"""
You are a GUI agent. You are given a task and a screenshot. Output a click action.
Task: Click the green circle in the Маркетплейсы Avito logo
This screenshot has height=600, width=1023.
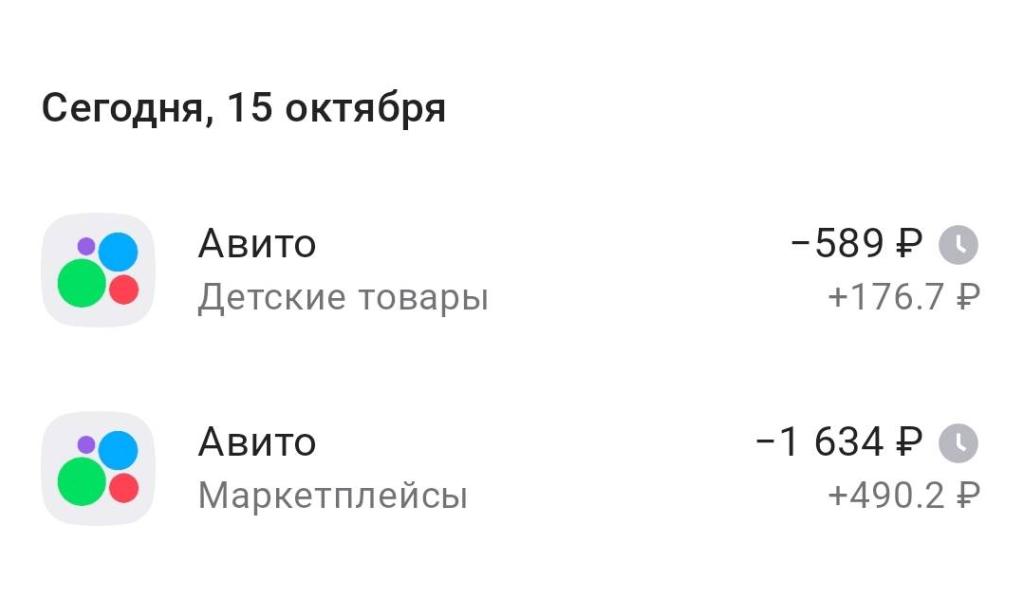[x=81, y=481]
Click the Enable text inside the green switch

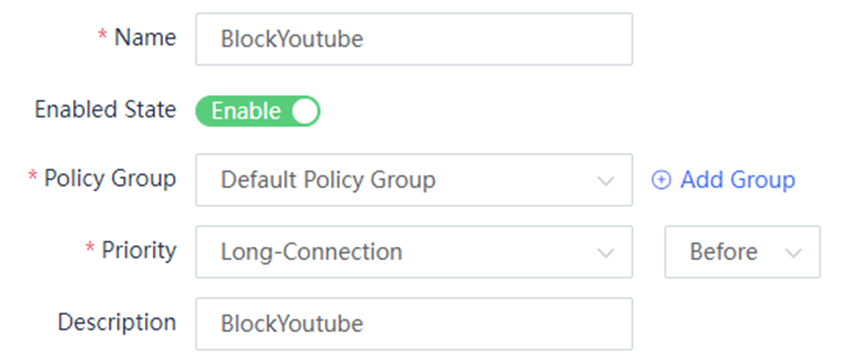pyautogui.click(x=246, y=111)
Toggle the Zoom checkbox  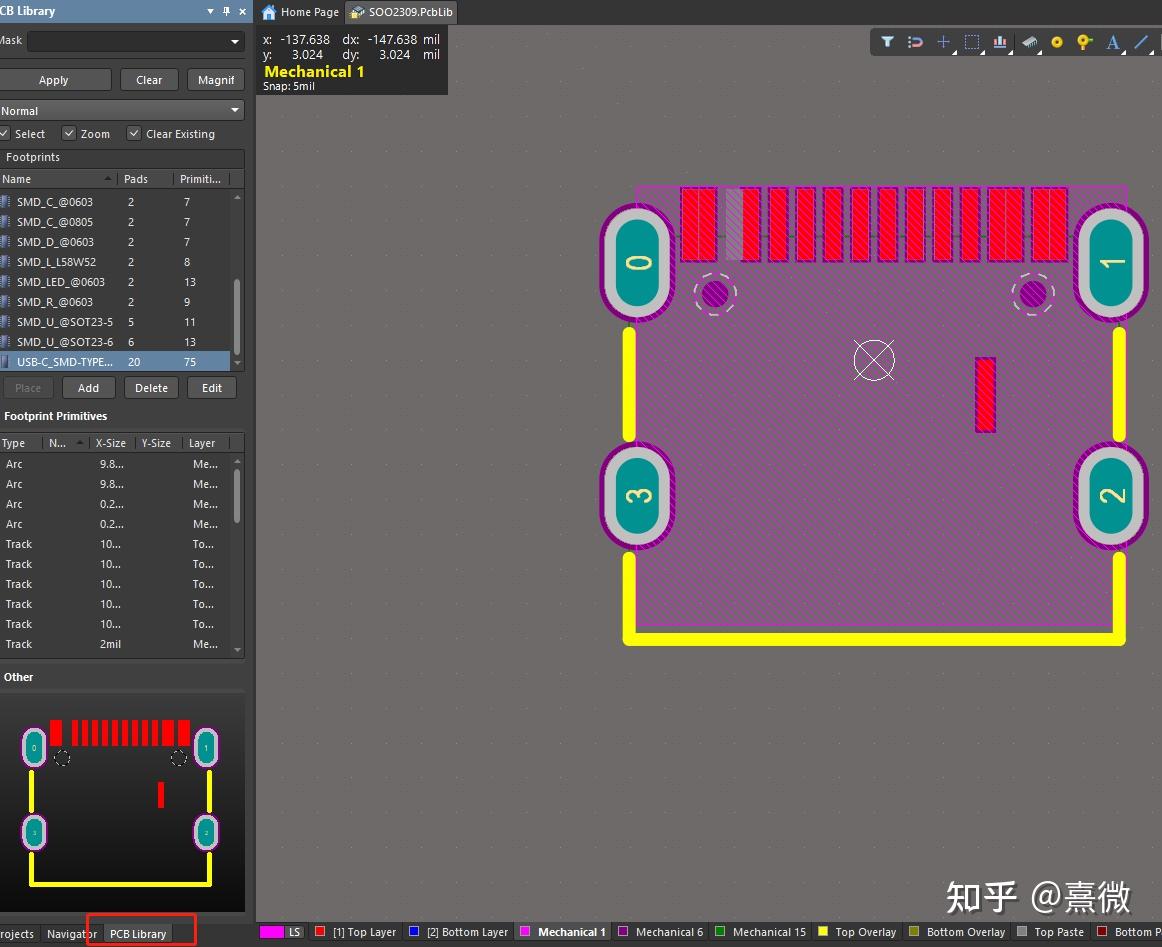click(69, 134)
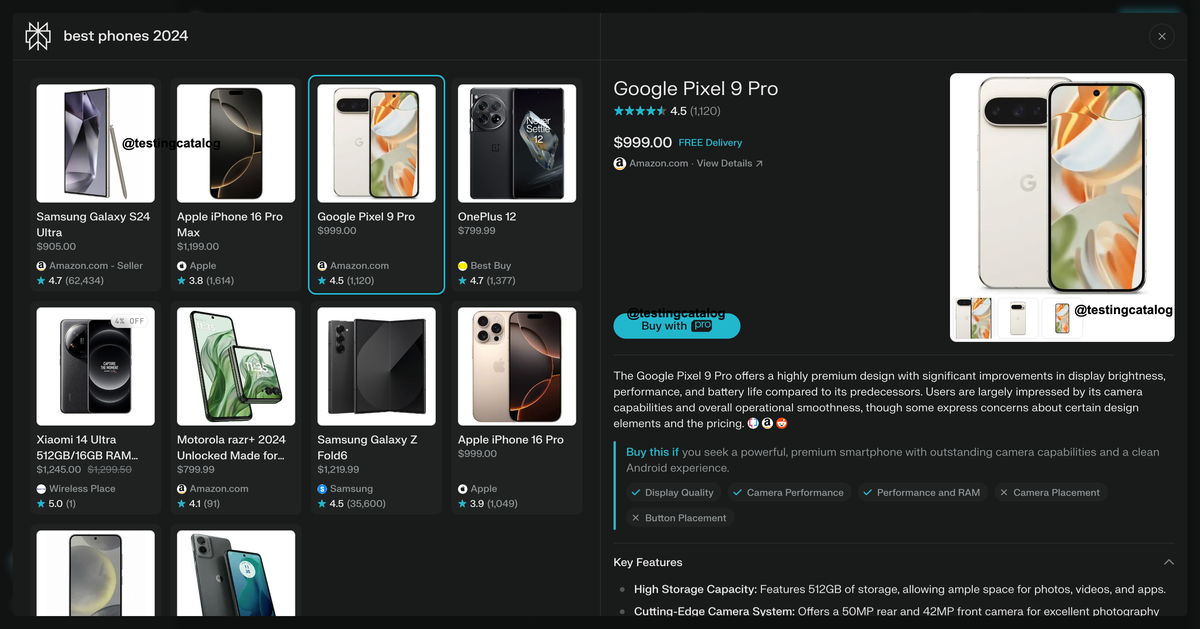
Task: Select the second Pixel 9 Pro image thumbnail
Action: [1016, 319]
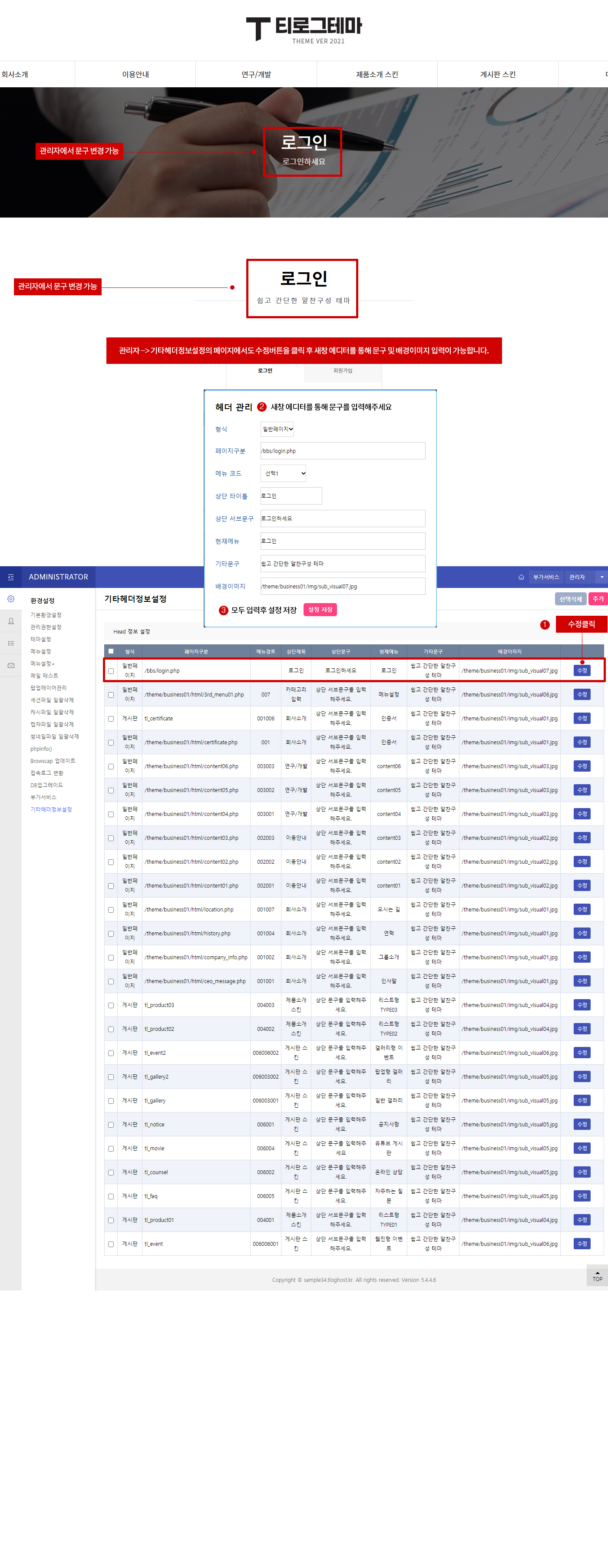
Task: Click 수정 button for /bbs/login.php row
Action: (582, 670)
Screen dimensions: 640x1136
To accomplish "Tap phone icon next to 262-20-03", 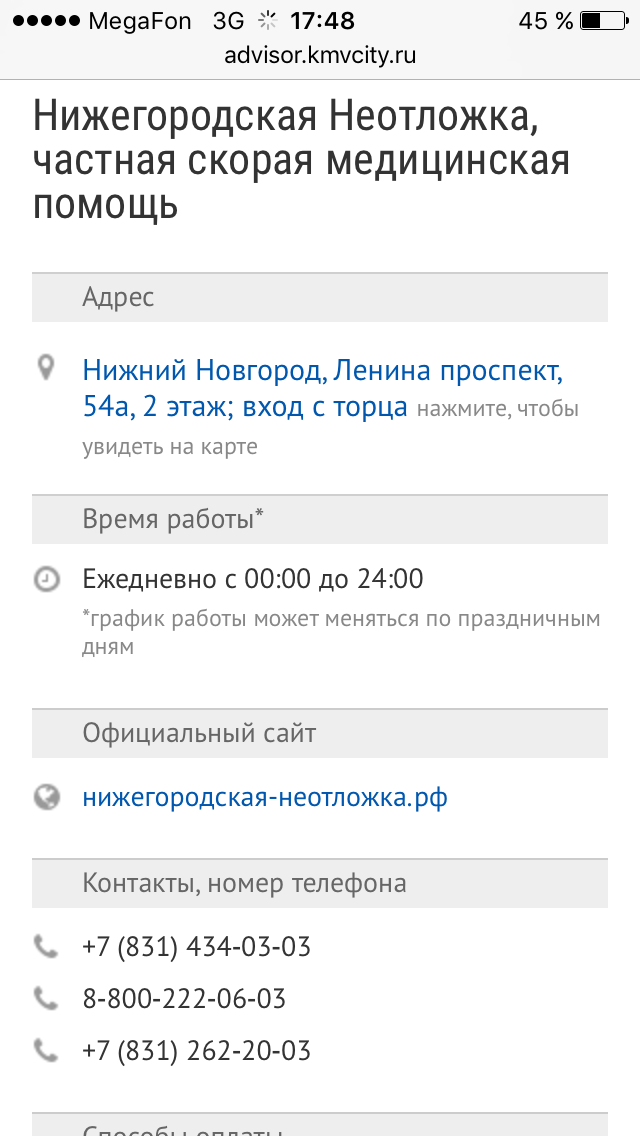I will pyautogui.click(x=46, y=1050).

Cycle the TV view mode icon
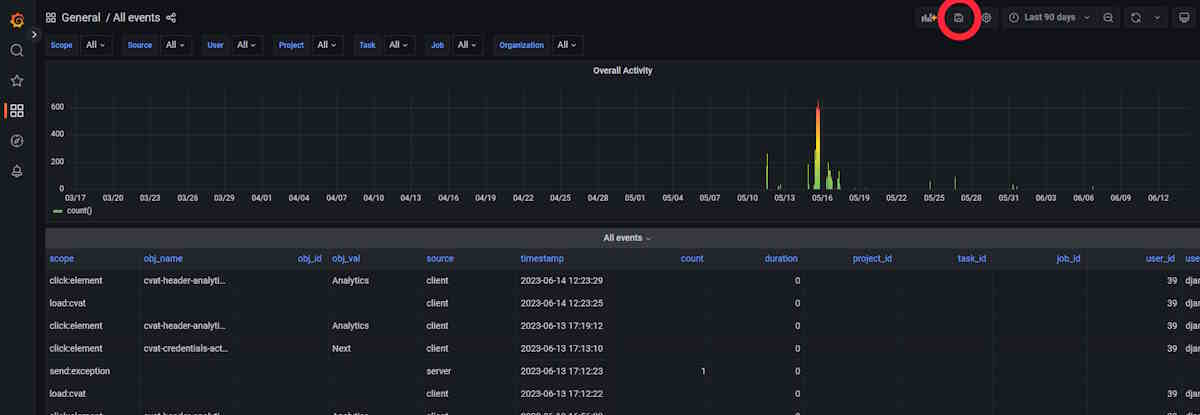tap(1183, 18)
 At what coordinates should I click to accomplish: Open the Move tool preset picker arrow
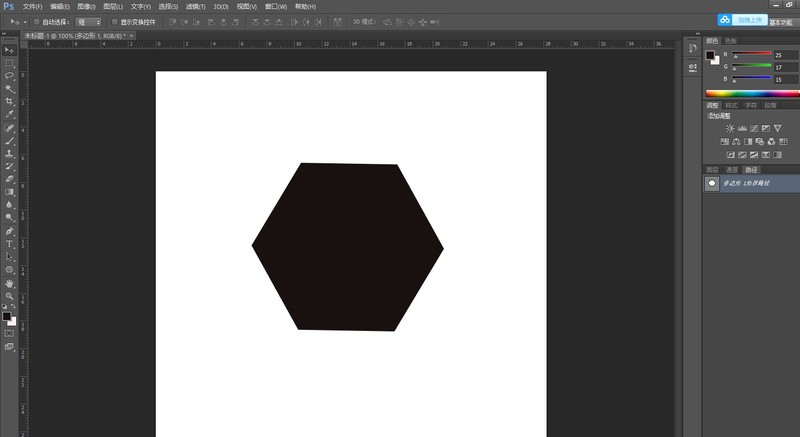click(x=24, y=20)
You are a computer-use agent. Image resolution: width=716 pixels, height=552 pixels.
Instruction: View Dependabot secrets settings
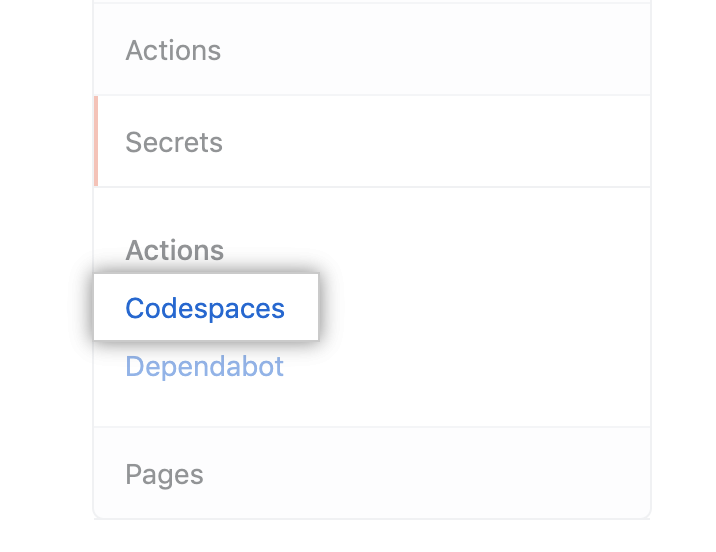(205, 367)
"""
TASK:
Omit the pictures, then extract verbatim only those lines that fall between the line containing "At what coordinates" and the final line of the records above, both included.

SOLUTION TO THE PROBLEM:
 At what coordinates should I click to accomplish: Open the Move tool preset picker arrow
click(x=24, y=20)
You are a computer-use agent. Image resolution: width=716 pixels, height=552 pixels.
Instruction: View Dependabot secrets settings
(205, 367)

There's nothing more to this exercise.